- [Work request 1]: In the Laura Reinholdt profile, rewrite the paragraph beginning "Broadly, Dr. Reinholdt's research interests" as a short list that keeps its main facts.
- [Work request 2]: Write the next part of the Laura Reinholdt profile, starting after its last sentence.

- [Selected passage]:
● ● ● ●

Laura Reinholdt


  • University of Connecticut, Department of Molecular and Cellular Biology, 2001, Ph.D. in Genetics
  • Post-Doctoral Fellowship in Drs. John Schimenti and Mary Ann Handel’s laboratories

Brief Biography

Broadly, Dr. Reinholdt’s research interests are in the development and application of genetic approaches for understanding the etiology of genome variation and for understanding the role of genome variation in health and disease.

Dr. Reinholdt’s interests in the role of genetic variation in disease led her to focus her research efforts on an exceptional resource of laboratory mouse strains with proven Mendelian disorders with unknown genetic etiology, strains stewarded by the Mouse Mutant Resource at The Jackson Laboratory for over 50 years. Taking advantage of this resource, her laboratory was one of the first to apply exome sequencing at scale for the discovery of naturally occurring genetic variants (mutations) that cause Mendelian disease in mice. Her laboratory is now focusing on the significant proportion of mutations that escape detection by exome sequencing to further understand the nature of these mutations and to improve computational approaches mutation discovery. Using reverse genetic approaches, Dr. Reinholdt’s laboratory is also working closely with the human genetics community to create new strains of mice carrying human Mendelian disease mutations.

● ● ● ●

- [Information given]:
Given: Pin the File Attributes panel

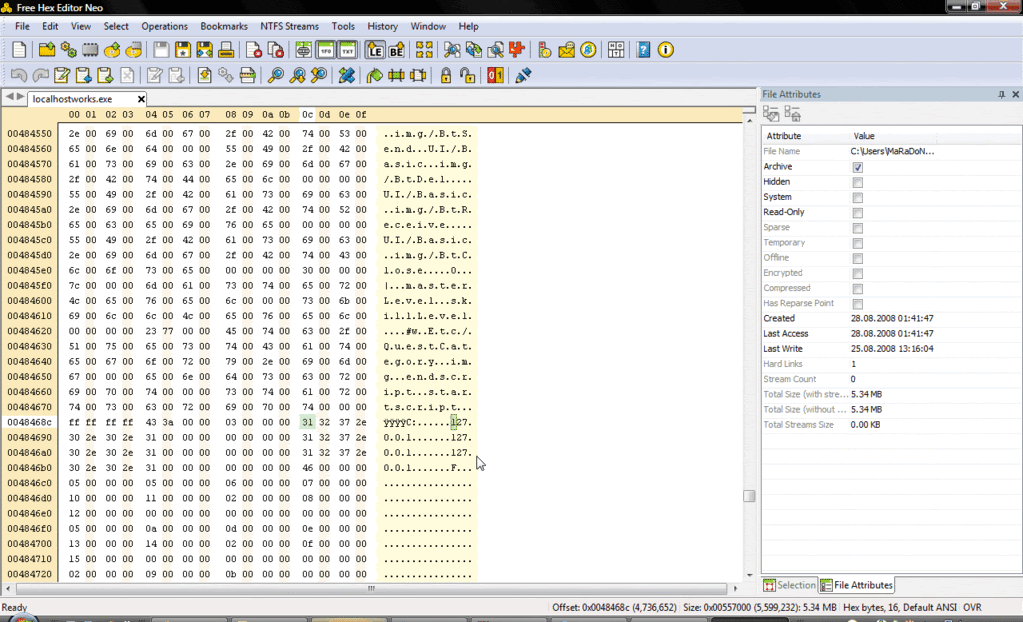Looking at the screenshot, I should click(1001, 94).
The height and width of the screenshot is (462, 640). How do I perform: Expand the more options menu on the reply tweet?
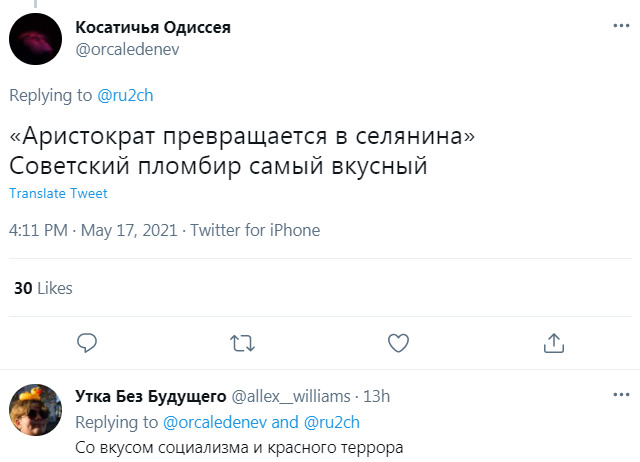pos(620,396)
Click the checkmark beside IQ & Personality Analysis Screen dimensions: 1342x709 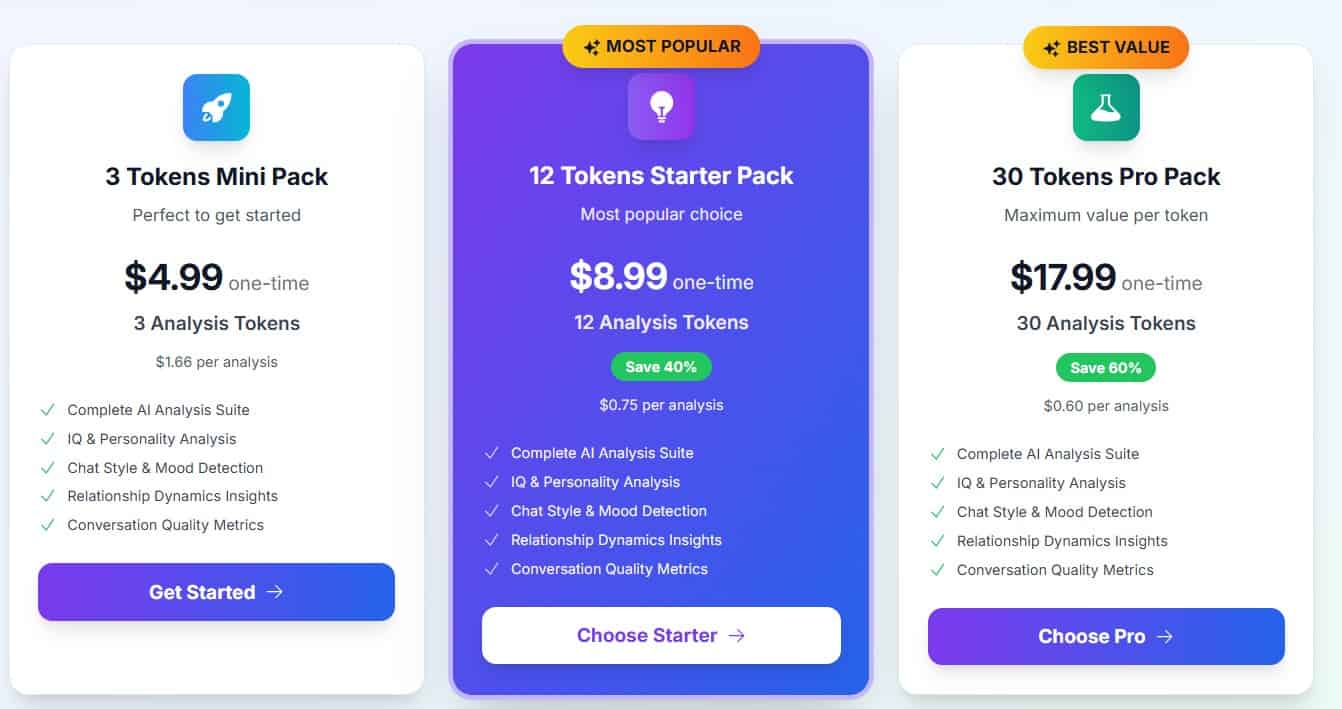pos(47,438)
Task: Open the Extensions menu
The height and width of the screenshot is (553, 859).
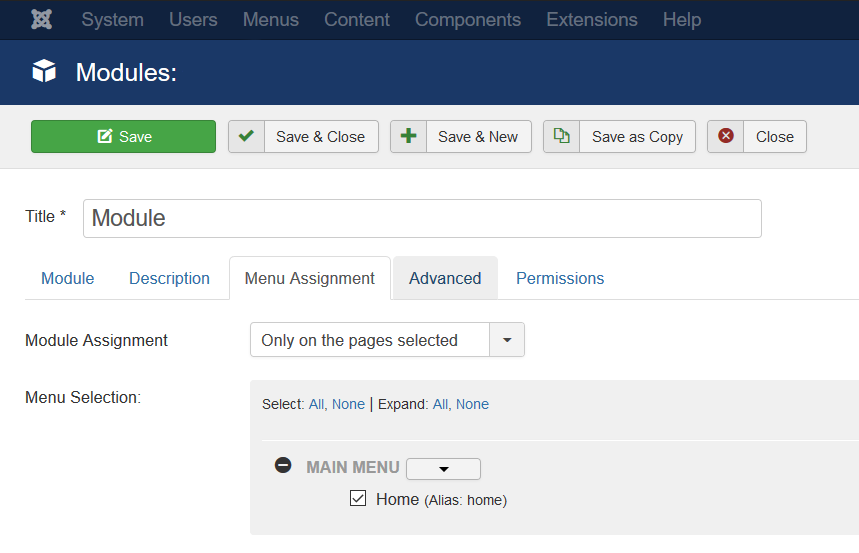Action: (x=591, y=20)
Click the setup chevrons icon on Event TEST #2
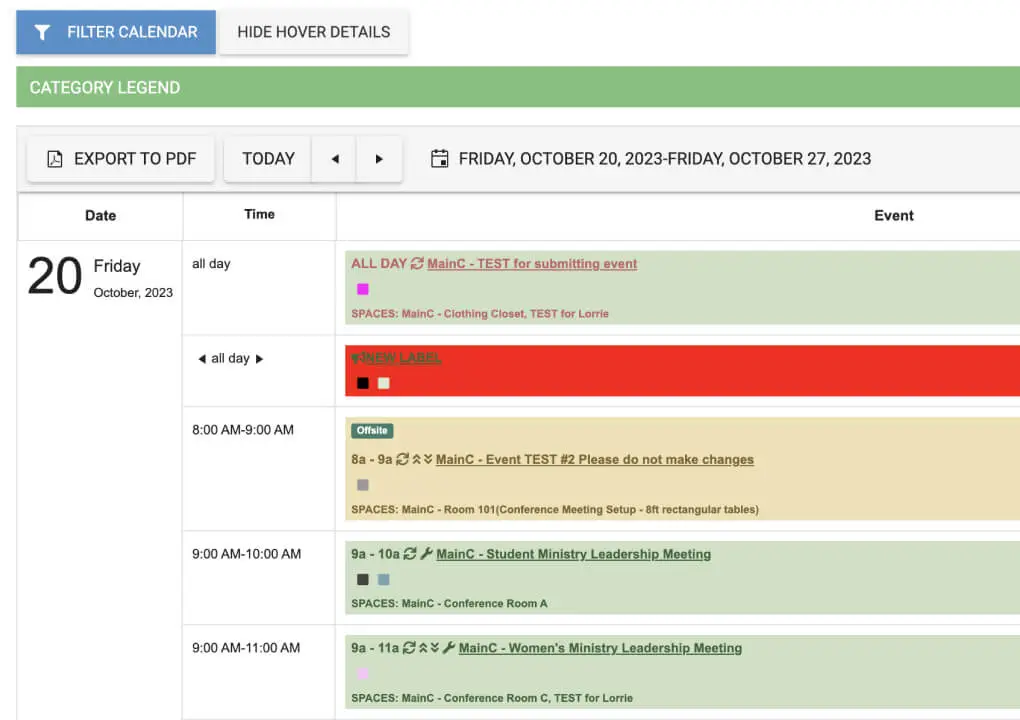Screen dimensions: 1020x720 click(423, 460)
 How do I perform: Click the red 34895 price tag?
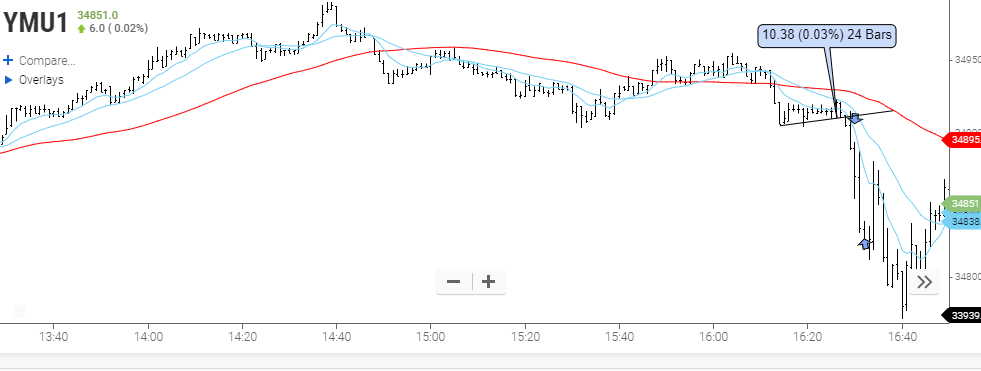tap(962, 140)
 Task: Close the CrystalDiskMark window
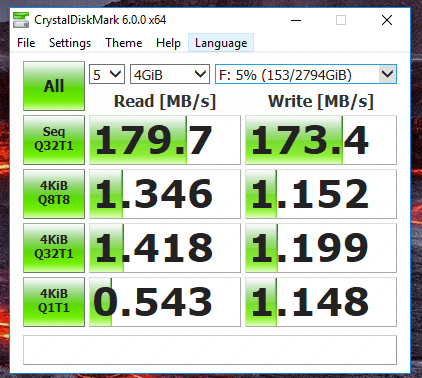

● ● ● ●

- [Exercise response 1]:
Dr. Reinholdt's research interests:
- Developing and applying genetic approaches to understand the etiology of genome variation
- Developing and applying genetic approaches to understand the role of genome variation in health and disease

- [Exercise response 2]:
Heritable genetic variation is the result of genome instability during germ cell development, instability that arises through mutation, chromosome rearrangement or chromosome mis-segregation during mitosis or meiosis. Germ cells employ a variety of mechanisms to counteract these destabilizing events and these mechanisms can ultimately result in developmental arrest and cell death. However, these mechanisms are still poorly understood and when they fail, aneuploidy and infertility result. Dr. Reinholdt’s post-doctoral work on the discovery of genes required for normal germ line development and fertility led to the discovery that the germ line is exquisitely sensitive to mutations in components of the mitotic spindle that have the potential to lead to aneuploidy. This sensitivity may also extend to embryonic and adult stem cells. Dr. Reinholdt’s laboratory have gone on to show that the sensitivity of the germ line genome instability differs across inbred strains of mice, offering a unique opportunity to use systems genetics approaches to discover the underlying pathways governing cell division and survival across a variety of cell types.

We are interested in the development and application of both forward and reverse genetic approaches for understanding the etiology of genome variation and it’s role in health and disease.